For surrealist artists, automatism was a more noble and higher level behaviour, an approach like how devotees, who see education as a type of creativity. Aside from surrealism, automatism has involved in another movement including dada, which is the gestural style of Action Painting. Gestural painting, in another word known as gesturalism. It is a method of fine art painting symbolized by energetic, expressive brushstrokes emphasizing the brush of the painter’s arm movement. The gesture when the artist is painting shows the artist’s everyday gesture and emotions.
Comparing his palette for each work, he moves from lively, almost an optimistic mix of colors. In the Prodigal Son, the colors are high value, as Rembrandt style goes. The paints are almost glowing and support the appearance of movement. Furthermore, they establish presents and add to the energy of the painting. On the contrary, as the Apostle Paul, he has embraced a darker palette.
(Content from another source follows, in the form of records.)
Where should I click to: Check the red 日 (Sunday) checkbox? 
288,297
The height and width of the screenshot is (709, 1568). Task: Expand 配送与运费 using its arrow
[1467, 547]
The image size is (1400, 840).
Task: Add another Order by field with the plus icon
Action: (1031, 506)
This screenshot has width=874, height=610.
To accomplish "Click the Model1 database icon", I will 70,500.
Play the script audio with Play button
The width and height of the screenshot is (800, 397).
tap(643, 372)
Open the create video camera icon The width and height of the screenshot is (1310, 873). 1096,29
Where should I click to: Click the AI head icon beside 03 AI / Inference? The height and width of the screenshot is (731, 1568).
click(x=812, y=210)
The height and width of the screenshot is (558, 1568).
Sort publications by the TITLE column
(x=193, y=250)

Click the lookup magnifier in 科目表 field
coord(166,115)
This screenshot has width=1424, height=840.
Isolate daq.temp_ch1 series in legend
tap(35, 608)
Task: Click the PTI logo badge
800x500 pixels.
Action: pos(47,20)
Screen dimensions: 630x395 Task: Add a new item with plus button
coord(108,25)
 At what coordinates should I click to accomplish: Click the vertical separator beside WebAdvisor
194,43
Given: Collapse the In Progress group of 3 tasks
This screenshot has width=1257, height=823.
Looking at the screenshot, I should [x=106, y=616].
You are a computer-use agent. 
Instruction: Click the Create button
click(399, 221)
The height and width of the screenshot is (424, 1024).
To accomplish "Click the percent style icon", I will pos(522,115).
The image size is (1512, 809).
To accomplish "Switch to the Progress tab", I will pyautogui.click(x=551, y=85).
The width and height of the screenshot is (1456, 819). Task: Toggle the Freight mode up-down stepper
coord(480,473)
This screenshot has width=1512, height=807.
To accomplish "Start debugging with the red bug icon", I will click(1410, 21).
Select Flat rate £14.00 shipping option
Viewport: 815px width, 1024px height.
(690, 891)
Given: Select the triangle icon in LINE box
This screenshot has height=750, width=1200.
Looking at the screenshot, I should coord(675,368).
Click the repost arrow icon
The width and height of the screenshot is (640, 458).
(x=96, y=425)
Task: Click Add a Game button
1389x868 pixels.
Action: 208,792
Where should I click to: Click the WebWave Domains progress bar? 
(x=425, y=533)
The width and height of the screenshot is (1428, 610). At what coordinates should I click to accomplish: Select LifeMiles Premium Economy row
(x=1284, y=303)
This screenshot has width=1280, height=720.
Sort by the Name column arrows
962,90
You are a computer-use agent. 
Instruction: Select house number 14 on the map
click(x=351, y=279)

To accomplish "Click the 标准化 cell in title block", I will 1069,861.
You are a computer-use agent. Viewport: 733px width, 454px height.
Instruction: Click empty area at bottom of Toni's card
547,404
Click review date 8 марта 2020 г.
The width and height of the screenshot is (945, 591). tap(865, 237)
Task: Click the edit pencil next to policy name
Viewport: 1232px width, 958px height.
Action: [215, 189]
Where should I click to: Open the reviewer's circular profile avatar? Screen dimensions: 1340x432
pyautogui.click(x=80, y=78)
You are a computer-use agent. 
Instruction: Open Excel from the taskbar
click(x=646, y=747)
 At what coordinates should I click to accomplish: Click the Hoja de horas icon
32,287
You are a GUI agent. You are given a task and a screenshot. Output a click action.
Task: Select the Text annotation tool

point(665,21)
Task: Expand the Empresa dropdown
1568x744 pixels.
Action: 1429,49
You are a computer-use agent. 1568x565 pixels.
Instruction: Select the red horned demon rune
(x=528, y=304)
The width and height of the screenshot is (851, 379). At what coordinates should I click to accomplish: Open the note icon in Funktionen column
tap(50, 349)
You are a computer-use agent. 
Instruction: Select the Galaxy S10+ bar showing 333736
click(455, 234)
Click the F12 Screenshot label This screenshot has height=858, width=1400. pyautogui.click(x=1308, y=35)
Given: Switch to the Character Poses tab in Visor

Guided by the taste of the sovereigns, particularly Zhao Ji (趙佶), painters at the court foundation focused on watching nature cumulated with "lovely supposition" to strengthen the outflow of both subject and craftsman. The focus on beautiful estimation prompted the cumulation of painting, verse, and calligraphy (the "Three Splendors") in the same work (frequently as a collection leaf or fan) by the Southern Melody (1127-1279). Researchers prior in the Northern Tune (960-1126) suspected that painting as a craftsmanship needed to transcend simply the "presence of structures" with a specific end goal to express the originations and development of the craftsman. This turned into the substructure of the kineticism kenned as literati (philomath)
M.H. Abrams’s The Mirror and the Lamp: romantic theories and the critical traditions is one of the most influential books in the field of western criticism. It was published in the year of 1953. The title of the book refers to the two contradictory metaphors used to portray the artist – one comparing the artist to a mirror which reflects nature as it is or perfected whereas the other compares the artist to a lamp that illuminates the object under consideration. Professor Abrams in his book illustrates the transition of the perspective of the theorists on the artist from one to the other and the ramifications of the latter in aesthetics, poetics and practical criticism.
Artist were painting portraits of people while they were nude in order to capture their physical beauty. Their paintings were also done with vivid colors and captured the details of the people in them. For example the masterpiece done by Leonardo Da Vinci capture the details and the beauty in each human being he painting with lots of attractive colors. He painted “The Last Supper” and “Mona Lisa”, both work of arts were created with such detail and focus on the face to show the people in it physical beauty. Another famous artist from the Renaissance was Michelangelo, he was the one who painted the ceiling in the Vatican’s Sistine Chapel and sculpted David who was part of the Bible.
He uses a light blue on the left side of the wall. The right side of the wall is not visible in the painting. He uses white to color the ceiling, while using a brown to give the effect of having wooden floors. The use of white on the ceiling creates more depth in the painting. Degas uses the lighting on the floor to direct the viewer straight towards the back of the painting.